**SEITENAUSZUG**.

- - - -

Ende 2015 wurde in Deutschland geschäftsmäßige Suizidbeihilfe verboten (§217 StGB). Dies führte zu einer Verunsicherung von Gesundheitsversorgern. Ziel der Studie war, die Einstellungen zu und Erfahrungen mit ärztlich assistiertem Suizid (ÄAS) bei Studierenden der Medizin und Jura zu untersuchen.

Methodik:

Medizin- und Jurastudenten wurden online über die rechtliche Bewertung eines Fallbeispiels, Einstellungen zu Sterbewünschen und zur aktuellen rechtlichen Situation (basierend auf der Mitgliederbefragung der DGP) befragt. Die Datenauswertung erfolgt statistisch deskriptiv.

- - - -

**DATENSÄTZE**.
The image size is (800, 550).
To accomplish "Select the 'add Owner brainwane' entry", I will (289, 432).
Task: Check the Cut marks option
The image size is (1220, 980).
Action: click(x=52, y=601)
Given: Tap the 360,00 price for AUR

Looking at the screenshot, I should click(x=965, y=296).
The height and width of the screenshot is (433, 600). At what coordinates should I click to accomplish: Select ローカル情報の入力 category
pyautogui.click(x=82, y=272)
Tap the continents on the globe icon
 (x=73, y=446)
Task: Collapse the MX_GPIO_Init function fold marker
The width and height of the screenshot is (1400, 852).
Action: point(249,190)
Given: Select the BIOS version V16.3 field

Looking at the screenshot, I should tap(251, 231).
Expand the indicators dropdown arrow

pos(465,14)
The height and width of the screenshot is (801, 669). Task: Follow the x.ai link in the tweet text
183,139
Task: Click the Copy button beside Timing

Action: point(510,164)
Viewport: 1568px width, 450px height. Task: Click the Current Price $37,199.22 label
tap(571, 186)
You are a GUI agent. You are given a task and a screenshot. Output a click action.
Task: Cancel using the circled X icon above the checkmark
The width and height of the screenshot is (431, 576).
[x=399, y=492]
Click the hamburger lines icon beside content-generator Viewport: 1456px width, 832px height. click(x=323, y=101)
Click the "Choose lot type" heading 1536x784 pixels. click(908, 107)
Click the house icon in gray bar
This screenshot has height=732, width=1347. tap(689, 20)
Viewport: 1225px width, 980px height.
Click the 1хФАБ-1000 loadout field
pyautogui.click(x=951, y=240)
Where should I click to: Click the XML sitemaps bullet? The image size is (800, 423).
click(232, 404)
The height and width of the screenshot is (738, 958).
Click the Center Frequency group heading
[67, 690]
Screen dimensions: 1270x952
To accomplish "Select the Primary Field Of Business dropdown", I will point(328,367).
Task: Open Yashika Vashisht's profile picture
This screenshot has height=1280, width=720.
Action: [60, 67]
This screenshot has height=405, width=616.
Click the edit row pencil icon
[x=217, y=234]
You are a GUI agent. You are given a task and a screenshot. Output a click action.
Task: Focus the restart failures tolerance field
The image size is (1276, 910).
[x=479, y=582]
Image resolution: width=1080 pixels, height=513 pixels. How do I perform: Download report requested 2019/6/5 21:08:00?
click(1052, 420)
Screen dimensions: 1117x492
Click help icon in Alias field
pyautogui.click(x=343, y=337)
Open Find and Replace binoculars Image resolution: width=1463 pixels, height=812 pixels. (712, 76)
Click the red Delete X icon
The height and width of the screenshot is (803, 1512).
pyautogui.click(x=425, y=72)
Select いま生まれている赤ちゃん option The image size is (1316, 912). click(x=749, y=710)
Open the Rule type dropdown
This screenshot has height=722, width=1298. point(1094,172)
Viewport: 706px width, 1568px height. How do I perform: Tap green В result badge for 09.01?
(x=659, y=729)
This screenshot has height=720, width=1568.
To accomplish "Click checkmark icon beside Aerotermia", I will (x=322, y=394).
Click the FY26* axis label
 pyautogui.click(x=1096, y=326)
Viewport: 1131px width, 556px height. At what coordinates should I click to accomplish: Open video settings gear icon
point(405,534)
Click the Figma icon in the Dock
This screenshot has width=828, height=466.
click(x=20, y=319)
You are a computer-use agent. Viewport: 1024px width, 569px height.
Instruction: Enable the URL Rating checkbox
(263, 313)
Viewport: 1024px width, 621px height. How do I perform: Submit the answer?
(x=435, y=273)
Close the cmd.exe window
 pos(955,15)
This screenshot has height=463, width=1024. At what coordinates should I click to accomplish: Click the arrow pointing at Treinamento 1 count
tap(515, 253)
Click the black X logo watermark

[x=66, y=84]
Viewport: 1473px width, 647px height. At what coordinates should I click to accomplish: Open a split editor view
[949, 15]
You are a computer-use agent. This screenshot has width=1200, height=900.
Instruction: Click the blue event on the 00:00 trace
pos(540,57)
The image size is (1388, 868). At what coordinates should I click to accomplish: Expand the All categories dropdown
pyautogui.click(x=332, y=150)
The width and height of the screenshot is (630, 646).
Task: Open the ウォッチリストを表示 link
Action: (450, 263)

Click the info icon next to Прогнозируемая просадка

- - - -

**ARBEITSANWEISUNG**.
Schreibe aus der Studie zum ärztlich assistierten Suizid den Abschnitt wortgetreu ab, beginnend bei „Ende 2015 wurde“ und endend bei „Jura zu untersuchen.“.

**ANTWORT ZUR AUFGABE**.
Ende 2015 wurde in Deutschland geschäftsmäßige Suizidbeihilfe verboten (§217 StGB). Dies führte zu einer Verunsicherung von Gesundheitsversorgern. Ziel der Studie war, die Einstellungen zu und Erfahrungen mit ärztlich assistiertem Suizid (ÄAS) bei Studierenden der Medizin und Jura zu untersuchen.